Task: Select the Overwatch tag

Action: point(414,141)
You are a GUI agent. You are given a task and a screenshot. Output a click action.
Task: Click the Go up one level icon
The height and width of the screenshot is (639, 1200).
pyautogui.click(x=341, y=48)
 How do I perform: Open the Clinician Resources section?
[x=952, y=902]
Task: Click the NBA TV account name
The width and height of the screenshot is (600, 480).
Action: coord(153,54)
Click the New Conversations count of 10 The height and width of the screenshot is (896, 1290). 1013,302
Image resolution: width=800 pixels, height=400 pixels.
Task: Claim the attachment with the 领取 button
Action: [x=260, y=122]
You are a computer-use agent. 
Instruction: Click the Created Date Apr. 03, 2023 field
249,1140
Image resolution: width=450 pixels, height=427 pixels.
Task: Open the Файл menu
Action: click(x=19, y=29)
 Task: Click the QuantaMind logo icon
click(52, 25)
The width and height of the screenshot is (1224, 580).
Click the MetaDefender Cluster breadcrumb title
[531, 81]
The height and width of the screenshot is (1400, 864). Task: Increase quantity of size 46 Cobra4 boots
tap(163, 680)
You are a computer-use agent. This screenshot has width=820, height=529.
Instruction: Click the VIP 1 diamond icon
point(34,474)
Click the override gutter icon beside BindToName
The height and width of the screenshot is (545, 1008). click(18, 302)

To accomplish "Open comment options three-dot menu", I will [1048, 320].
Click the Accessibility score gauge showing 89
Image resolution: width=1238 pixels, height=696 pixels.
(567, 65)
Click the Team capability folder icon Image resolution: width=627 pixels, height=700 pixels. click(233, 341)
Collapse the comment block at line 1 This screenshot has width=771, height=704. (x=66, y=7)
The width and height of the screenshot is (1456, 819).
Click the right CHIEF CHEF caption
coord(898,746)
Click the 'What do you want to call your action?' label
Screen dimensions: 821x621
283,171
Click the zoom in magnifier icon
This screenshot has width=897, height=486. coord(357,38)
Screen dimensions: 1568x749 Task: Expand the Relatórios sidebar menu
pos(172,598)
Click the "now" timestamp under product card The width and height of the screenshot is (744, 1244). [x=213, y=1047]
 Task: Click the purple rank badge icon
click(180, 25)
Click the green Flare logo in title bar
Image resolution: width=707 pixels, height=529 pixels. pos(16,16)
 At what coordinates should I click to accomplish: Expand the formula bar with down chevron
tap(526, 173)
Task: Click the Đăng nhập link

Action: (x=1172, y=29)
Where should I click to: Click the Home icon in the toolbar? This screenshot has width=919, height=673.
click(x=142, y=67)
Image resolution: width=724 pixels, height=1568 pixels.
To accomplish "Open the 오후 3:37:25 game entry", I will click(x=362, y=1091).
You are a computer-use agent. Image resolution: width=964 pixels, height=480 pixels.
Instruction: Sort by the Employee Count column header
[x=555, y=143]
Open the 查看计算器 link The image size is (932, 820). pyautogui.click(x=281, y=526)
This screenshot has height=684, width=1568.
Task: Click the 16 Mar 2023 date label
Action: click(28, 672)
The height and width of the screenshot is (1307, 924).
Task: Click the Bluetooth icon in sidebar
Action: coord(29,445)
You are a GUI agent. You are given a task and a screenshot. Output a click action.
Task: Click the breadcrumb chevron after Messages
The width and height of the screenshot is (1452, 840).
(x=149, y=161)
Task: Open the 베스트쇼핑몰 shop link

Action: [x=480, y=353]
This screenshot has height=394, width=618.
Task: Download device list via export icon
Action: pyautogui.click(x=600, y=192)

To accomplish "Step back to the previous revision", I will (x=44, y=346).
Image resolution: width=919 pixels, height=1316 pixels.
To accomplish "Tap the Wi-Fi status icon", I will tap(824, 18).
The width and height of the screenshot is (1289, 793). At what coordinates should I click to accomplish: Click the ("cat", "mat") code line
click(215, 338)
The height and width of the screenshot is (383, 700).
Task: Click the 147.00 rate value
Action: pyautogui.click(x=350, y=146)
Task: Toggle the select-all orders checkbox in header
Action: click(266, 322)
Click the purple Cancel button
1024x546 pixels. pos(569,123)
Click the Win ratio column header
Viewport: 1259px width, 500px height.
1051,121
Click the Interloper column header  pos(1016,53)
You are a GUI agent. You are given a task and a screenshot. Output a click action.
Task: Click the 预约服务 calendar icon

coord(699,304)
——————————
**About this task**
All lines from the start of the entries through the line where "Task: Click the NBA TV account name" sits should be duplicated exactly, with nothing else in the output.

**Final answer**
Task: Select the Overwatch tag

Action: point(414,141)
You are a GUI agent. You are given a task and a screenshot. Output a click action.
Task: Click the Go up one level icon
The height and width of the screenshot is (639, 1200).
pyautogui.click(x=341, y=48)
 How do I perform: Open the Clinician Resources section?
[x=952, y=902]
Task: Click the NBA TV account name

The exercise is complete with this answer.